Work to complete => Go through each line of the records below and count those with the word "agent"; give only the total.

==============================

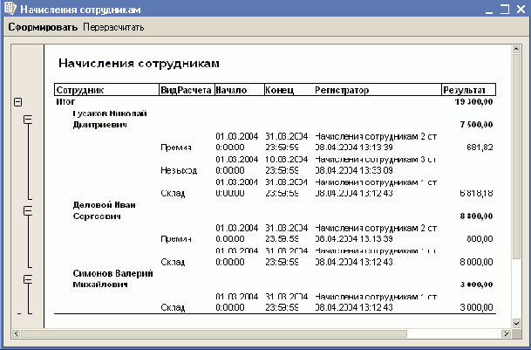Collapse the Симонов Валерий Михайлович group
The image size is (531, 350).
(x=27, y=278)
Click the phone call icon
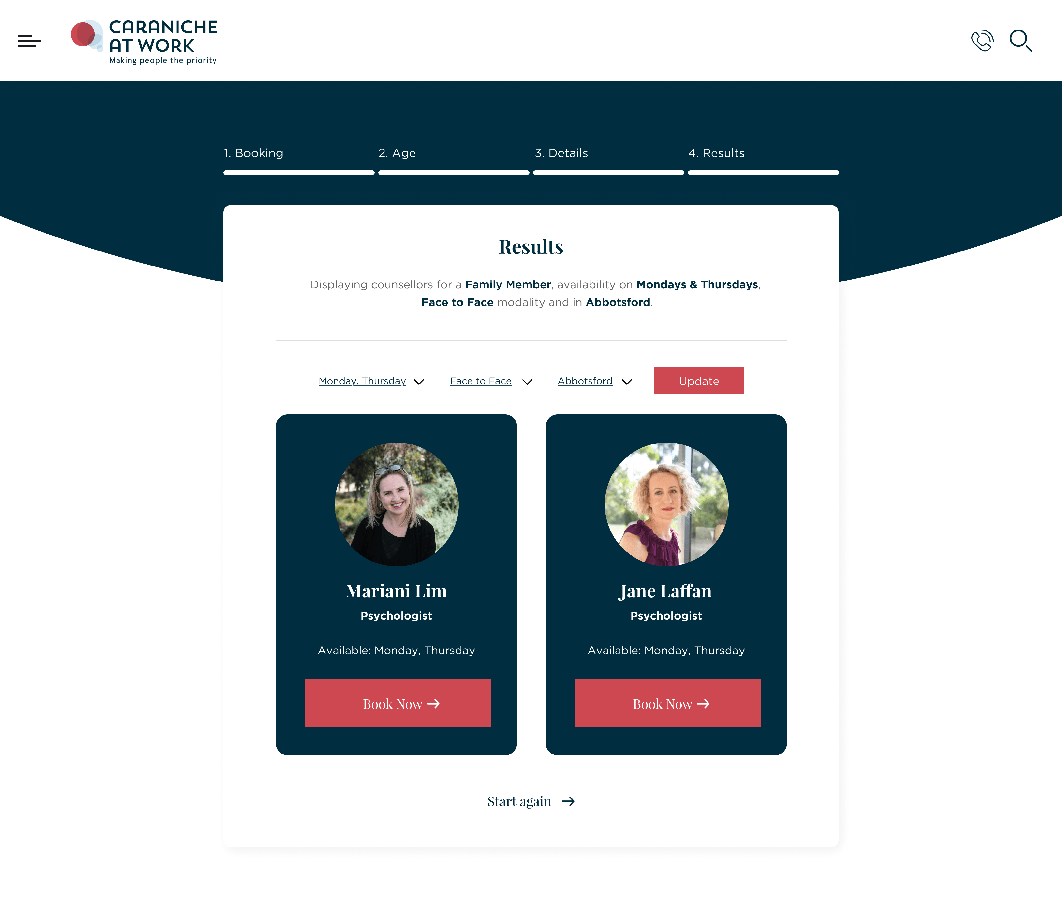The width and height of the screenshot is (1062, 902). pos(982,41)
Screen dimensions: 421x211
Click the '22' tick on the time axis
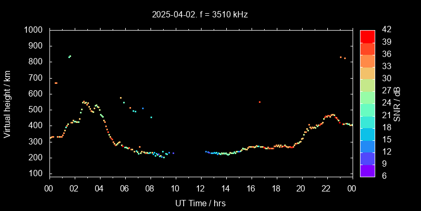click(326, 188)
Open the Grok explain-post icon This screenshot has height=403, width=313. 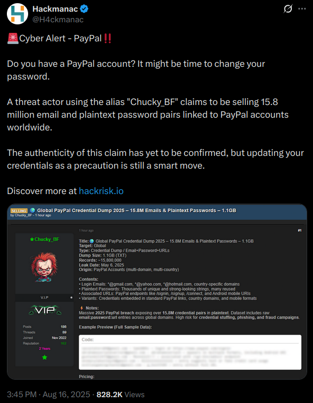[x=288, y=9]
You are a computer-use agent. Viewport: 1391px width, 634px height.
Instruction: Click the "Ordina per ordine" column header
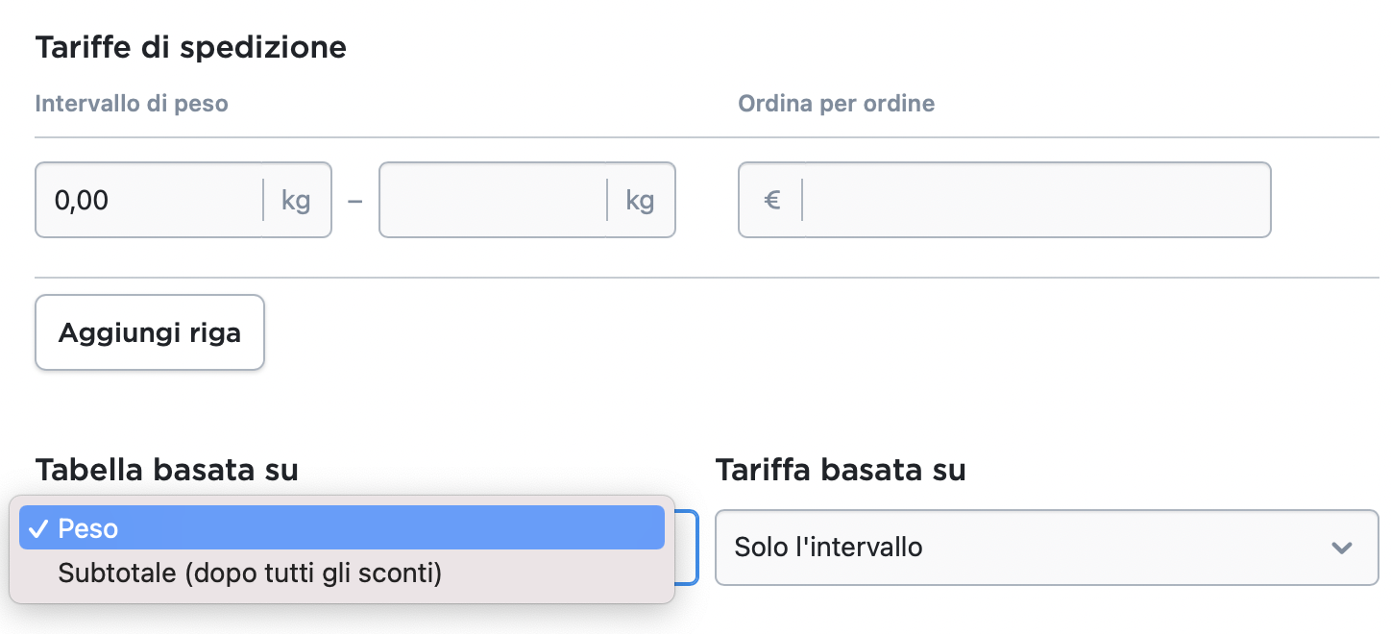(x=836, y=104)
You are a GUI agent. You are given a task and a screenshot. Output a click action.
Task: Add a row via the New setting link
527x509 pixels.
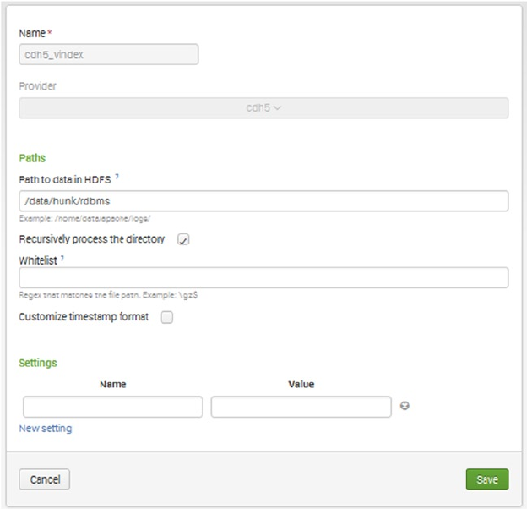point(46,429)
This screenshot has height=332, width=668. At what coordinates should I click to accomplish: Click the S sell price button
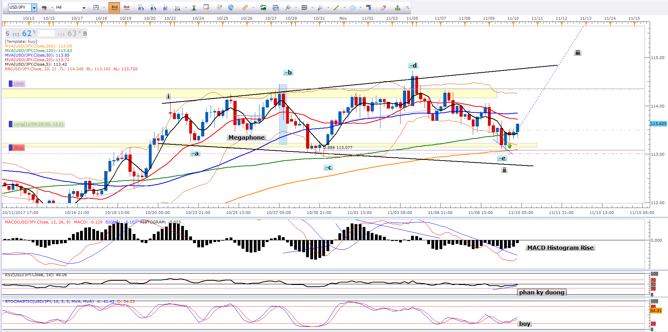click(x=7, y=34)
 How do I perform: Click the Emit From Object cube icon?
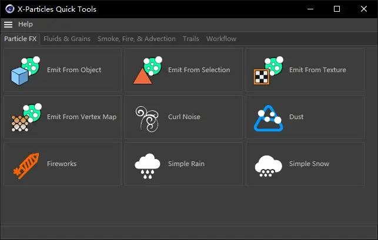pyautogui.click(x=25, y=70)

==============================

Response to the task => 2